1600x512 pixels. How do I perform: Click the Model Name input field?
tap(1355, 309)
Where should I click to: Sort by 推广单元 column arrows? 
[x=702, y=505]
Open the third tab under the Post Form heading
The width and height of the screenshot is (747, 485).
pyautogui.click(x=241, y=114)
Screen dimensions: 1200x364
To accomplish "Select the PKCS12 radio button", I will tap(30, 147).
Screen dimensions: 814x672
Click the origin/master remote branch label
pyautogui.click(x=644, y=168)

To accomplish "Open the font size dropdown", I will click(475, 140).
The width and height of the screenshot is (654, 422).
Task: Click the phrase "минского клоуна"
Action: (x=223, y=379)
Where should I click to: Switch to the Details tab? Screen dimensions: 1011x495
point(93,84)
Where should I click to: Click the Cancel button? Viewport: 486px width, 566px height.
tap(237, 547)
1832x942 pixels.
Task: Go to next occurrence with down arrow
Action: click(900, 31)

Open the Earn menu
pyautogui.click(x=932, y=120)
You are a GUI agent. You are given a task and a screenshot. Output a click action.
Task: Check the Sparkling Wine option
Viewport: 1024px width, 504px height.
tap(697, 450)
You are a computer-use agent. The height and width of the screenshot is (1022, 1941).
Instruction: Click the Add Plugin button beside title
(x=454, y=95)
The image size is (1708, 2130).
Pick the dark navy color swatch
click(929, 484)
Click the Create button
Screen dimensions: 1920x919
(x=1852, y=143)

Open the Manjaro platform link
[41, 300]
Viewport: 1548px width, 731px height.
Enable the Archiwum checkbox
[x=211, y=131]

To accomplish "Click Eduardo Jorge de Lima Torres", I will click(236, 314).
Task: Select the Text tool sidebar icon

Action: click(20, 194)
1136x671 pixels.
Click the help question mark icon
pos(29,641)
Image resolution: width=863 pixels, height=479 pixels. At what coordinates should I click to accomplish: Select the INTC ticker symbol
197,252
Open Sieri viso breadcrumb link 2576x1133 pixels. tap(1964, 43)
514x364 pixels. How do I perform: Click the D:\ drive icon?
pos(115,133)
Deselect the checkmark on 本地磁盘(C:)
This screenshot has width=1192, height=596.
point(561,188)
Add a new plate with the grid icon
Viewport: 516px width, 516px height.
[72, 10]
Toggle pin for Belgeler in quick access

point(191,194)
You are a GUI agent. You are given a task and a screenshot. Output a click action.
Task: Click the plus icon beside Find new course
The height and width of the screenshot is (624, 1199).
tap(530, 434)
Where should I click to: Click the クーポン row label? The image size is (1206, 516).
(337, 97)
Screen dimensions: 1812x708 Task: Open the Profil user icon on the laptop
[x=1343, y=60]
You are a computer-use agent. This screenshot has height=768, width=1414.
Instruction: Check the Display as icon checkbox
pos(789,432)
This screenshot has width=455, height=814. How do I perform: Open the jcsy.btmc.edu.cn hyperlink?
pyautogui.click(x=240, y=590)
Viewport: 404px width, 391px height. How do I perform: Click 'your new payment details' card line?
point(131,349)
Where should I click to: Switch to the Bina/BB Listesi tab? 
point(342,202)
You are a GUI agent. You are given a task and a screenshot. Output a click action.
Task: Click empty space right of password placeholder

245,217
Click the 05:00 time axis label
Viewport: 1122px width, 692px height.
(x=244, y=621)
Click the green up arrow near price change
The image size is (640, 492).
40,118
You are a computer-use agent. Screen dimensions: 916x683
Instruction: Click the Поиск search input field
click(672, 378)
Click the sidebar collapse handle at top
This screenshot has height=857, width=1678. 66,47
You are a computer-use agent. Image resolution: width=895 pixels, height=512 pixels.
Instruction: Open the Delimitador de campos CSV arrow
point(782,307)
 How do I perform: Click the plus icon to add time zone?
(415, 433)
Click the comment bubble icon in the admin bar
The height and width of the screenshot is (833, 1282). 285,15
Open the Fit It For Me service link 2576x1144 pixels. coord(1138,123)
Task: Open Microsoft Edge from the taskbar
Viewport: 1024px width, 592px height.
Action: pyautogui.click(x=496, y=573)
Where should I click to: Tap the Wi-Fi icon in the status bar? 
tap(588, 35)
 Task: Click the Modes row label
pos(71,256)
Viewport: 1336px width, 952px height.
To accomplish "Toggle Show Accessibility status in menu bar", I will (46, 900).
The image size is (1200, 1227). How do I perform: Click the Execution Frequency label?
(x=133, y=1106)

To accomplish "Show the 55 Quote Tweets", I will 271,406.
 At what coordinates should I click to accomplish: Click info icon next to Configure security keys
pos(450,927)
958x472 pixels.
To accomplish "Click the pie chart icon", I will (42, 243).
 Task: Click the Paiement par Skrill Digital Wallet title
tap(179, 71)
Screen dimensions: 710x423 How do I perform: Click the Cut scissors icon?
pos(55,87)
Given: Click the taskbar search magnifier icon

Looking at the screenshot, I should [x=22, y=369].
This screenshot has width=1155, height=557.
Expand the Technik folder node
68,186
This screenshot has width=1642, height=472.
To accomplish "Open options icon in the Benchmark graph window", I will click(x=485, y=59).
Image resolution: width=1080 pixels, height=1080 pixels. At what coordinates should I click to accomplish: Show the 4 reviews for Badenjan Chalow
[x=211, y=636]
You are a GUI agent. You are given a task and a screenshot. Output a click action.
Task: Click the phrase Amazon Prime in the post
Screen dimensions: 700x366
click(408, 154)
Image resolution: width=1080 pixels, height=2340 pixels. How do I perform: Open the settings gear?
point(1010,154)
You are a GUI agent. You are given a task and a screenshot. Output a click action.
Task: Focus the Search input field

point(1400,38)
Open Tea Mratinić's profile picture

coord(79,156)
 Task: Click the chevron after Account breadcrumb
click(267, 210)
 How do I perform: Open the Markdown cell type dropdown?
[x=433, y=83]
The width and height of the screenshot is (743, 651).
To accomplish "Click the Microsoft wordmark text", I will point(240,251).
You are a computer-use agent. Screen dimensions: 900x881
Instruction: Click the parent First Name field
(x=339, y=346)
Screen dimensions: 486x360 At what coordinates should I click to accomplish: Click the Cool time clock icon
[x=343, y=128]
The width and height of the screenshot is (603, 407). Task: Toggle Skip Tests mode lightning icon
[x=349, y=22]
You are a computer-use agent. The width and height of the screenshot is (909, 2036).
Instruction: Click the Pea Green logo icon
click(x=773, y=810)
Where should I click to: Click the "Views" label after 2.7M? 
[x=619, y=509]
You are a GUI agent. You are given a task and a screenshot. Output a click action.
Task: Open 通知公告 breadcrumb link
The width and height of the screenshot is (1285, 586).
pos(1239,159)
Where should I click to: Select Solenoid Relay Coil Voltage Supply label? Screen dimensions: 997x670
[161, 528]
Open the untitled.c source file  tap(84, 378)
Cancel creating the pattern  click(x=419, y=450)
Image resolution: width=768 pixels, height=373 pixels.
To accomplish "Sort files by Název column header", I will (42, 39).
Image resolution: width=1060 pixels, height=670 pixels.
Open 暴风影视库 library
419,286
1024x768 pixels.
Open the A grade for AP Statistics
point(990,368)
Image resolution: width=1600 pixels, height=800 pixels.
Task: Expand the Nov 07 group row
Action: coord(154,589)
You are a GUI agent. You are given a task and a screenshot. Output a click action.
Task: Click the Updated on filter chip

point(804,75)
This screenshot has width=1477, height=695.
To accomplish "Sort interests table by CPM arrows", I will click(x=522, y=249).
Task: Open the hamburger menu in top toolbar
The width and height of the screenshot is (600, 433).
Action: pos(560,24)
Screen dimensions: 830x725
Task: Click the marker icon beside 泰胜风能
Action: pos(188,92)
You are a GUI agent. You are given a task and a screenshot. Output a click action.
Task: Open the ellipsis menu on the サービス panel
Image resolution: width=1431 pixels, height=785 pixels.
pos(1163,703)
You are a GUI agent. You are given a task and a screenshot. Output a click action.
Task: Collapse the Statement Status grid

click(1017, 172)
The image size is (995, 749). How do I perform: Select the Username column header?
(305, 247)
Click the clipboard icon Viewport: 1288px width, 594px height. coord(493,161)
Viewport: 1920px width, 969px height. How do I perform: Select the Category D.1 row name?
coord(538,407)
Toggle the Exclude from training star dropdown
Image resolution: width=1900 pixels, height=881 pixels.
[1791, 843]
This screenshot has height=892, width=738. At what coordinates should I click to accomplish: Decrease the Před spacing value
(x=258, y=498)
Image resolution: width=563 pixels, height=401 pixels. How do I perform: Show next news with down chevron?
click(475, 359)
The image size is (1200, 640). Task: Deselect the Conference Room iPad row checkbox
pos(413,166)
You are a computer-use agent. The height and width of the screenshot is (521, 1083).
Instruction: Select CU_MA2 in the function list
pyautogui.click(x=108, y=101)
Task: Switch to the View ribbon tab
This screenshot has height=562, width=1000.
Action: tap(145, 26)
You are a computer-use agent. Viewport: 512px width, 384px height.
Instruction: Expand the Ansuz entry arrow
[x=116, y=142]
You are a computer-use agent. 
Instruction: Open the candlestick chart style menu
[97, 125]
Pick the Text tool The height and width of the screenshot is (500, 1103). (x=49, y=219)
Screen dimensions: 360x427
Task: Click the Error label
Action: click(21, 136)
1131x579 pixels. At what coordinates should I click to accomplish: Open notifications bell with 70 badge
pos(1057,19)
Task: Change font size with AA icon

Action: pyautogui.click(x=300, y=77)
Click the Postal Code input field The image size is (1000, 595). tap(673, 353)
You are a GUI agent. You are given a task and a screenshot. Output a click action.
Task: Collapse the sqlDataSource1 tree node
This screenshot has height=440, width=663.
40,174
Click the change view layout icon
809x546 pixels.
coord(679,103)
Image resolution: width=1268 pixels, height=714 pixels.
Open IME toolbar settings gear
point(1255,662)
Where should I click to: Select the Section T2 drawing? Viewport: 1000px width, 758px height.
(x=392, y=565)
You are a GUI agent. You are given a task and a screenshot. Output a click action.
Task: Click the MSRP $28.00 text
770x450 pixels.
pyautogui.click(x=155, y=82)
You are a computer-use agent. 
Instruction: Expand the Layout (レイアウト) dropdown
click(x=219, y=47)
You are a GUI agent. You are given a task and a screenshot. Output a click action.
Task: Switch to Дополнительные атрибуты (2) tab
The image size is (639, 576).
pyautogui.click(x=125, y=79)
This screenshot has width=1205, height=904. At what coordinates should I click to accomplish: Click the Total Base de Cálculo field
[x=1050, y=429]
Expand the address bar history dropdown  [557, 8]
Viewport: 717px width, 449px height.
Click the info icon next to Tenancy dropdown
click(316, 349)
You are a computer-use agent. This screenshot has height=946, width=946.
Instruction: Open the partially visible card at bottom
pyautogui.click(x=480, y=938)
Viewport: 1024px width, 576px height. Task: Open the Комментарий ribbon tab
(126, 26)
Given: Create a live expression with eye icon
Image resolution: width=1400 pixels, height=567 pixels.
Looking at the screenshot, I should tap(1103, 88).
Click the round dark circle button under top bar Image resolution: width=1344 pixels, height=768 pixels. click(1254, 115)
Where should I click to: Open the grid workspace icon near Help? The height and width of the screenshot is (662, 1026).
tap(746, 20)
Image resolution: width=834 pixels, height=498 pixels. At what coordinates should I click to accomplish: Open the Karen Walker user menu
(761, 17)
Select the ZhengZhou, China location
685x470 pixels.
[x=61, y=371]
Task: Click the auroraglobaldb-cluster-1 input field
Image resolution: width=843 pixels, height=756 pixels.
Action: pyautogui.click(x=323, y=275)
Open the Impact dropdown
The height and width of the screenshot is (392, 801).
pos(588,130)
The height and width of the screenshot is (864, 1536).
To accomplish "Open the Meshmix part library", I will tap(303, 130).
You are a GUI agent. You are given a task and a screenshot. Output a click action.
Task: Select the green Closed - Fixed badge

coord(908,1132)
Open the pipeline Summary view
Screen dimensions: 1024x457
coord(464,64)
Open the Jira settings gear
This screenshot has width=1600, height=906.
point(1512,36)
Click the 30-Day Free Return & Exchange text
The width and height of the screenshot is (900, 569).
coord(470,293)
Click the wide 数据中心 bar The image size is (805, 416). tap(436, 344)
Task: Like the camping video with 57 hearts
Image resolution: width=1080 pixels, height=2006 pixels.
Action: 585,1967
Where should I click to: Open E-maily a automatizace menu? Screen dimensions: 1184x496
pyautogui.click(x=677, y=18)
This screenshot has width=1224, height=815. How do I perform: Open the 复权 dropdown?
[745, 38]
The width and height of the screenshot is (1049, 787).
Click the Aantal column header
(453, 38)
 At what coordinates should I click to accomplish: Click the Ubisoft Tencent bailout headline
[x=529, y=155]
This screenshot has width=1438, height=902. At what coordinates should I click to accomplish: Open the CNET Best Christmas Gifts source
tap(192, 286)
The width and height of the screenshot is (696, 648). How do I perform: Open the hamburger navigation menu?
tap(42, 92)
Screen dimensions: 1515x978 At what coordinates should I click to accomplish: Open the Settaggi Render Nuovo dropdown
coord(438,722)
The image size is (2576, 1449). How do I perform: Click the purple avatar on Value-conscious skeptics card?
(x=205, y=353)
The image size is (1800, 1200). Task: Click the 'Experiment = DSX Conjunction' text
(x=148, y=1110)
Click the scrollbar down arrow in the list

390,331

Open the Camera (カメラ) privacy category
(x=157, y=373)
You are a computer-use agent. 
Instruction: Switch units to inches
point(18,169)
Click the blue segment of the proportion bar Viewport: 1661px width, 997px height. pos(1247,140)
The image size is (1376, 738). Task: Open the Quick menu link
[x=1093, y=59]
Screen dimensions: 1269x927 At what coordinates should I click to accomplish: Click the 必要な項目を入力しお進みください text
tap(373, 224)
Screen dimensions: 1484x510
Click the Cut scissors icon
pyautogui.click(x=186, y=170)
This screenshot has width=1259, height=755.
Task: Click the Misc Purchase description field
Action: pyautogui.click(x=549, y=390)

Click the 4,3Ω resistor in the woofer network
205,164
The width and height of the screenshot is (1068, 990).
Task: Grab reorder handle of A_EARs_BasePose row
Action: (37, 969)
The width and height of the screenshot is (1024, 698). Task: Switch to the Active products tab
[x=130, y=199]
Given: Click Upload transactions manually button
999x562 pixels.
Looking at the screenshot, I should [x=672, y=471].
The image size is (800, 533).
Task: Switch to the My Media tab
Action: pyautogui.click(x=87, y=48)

▸ Work instruction:
Please show every line of the entries above that contains the word "from".

▸ Finished task:
Task: Open Microsoft Edge from the taskbar
Toggle the Exclude from training star dropdown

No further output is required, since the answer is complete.